The first step in translating and solving word problems is to read the problem entirely.  Don’t start trying to solve anything until you understand the problem.  First, make sure you know just exactly what the problem is asking for, then see what information they’ve given you.

The second step is to work in an organized manner.  Pick variables to stand for the unknowns, clearly labeling them so you’ll remember what they stand for.  It may help to make notes as you go along.  It can be quite frustrating to spend ten minutes solving a word problem on a test, only to realize at the end that you no longer have any idea what “x” stands for and you have to do the whole problem over again!  Staying organized will help you think clearly and help in translating your final answer back into words.

The third step is to look for key words.  Certain words indicate certain mathematical operations.  Below are lists of those commonly used.

Addition increased by
more than
total of
added to
Subtraction decreased by
difference between/of
less than
fewer than
Multiplication of
multiplied by
product of
Division out of
ratio of
quotient of
percent (divide by 100)
Equals is, are, was, were, will be
gives, yields
sold for

Other words and phrases:

“Increased/decreased by a factor of” can involve either addition or subtraction and multiplication.

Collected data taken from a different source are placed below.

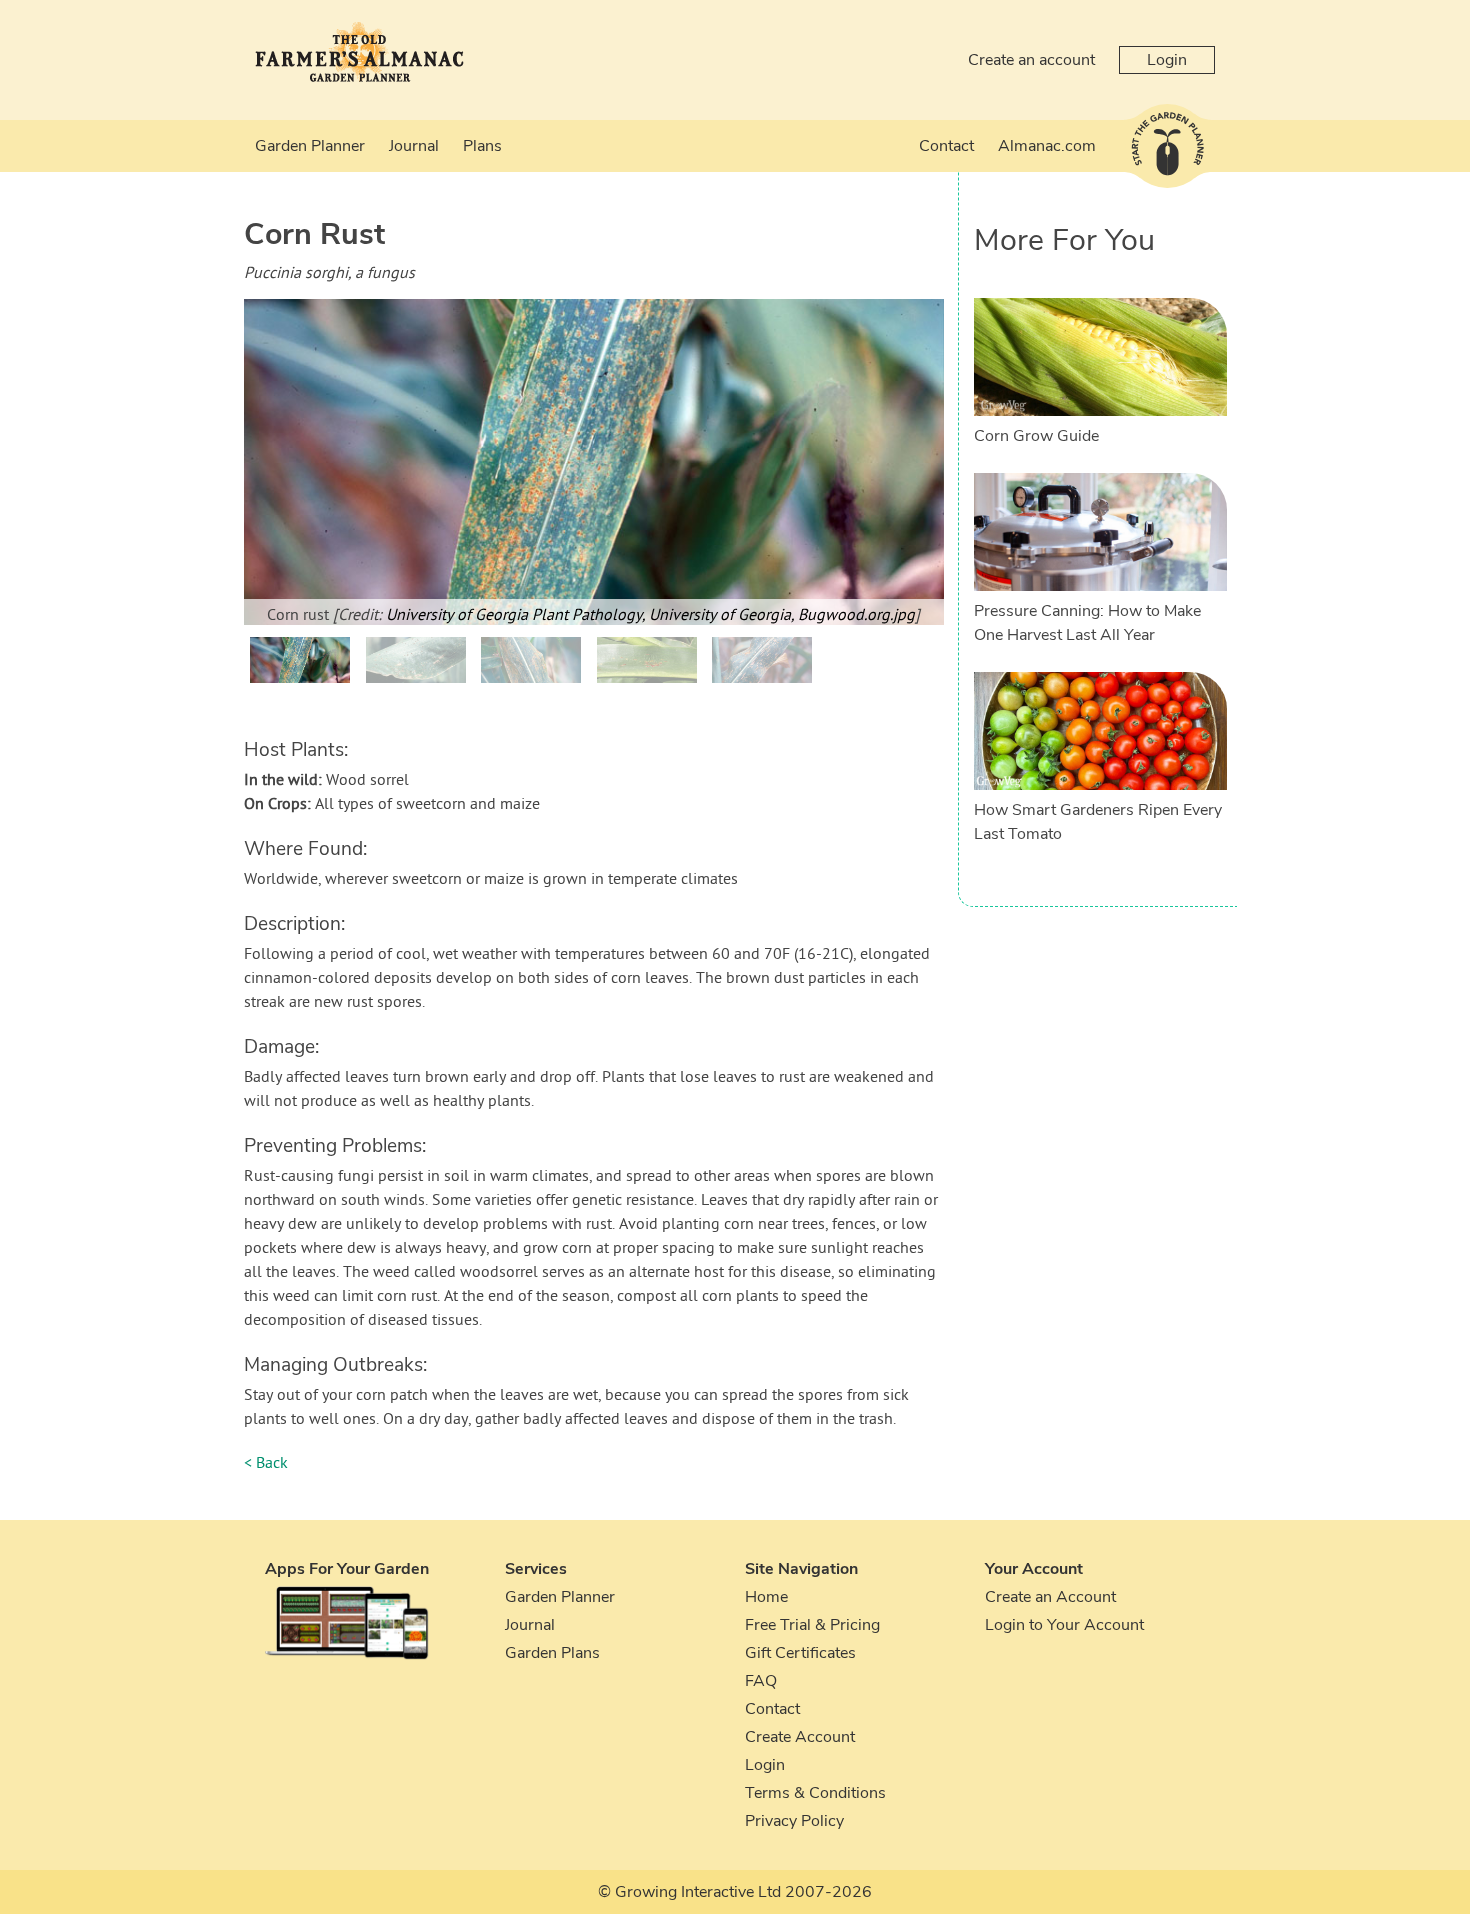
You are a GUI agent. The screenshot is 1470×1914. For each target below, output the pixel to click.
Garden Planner (310, 146)
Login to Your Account (1064, 1625)
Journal (414, 146)
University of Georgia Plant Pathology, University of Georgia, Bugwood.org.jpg (650, 616)
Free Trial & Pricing (812, 1625)
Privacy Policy (794, 1821)
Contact (946, 146)
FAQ (761, 1681)
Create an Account (1050, 1597)
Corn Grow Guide (1036, 436)
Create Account (800, 1737)
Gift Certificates (800, 1653)
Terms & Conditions (815, 1793)
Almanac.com (1047, 146)
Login (1167, 60)
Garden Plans (552, 1653)
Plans (482, 146)
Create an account (1031, 60)
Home (766, 1597)
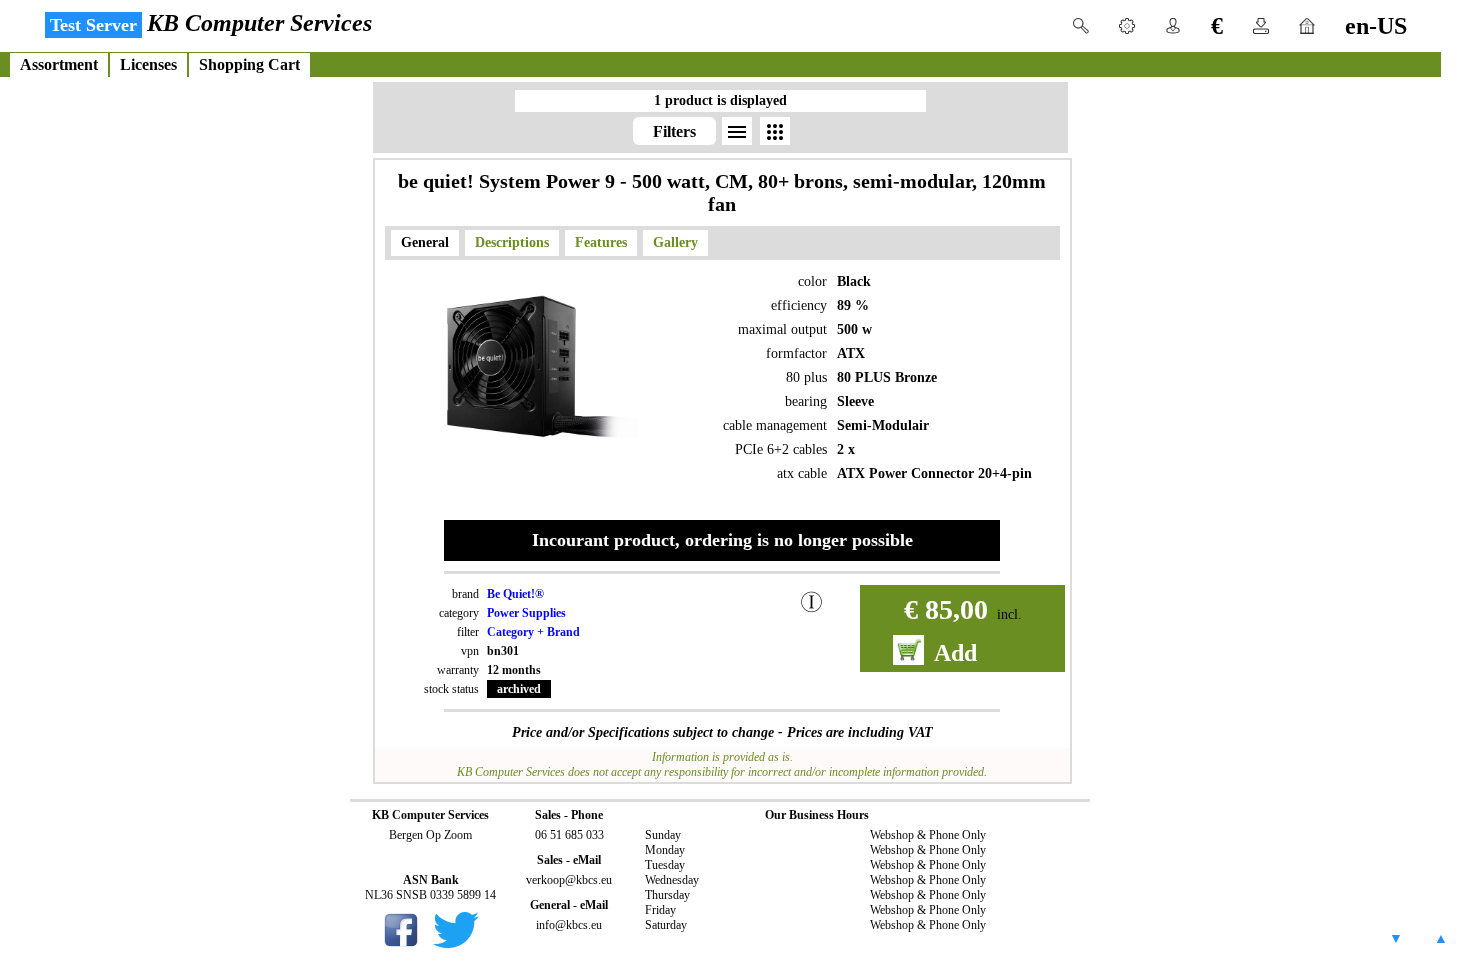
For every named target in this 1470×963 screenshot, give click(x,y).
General (425, 242)
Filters (674, 131)
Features (601, 242)
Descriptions (512, 242)
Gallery (675, 242)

“Per” can mean “divided by”, as in “Charley drove 90 miles on three gallons of gas.  How many miles did he get per gallon?”  Also, “a” sometimes means “divided by”, as in “When Marsha got gas, she paid $16.48 for four gallons.  What was the cost for a gallon?”

Be careful with the expression “less than.” If you see “1.5 less than x”, the temptation may be to write “1.5 – x”.  Do not do this!  Consider the statement, “Jack makes $1.50 an hour less than Dave.” You don’t figure Dave’s wage by subtracting $1.50 wage from Jack’s.  Instead, you subtract $1.50 from Dave’s wage.  So remember not to confuse the “less than” construction in word problems.

Also note that order is important in the “quotient/ratio of” and “difference between/of” constructions.  If a problems says “the ratio of x and y”, it means x divided by y.  If the problem says “the difference of x and y”, it means x – y.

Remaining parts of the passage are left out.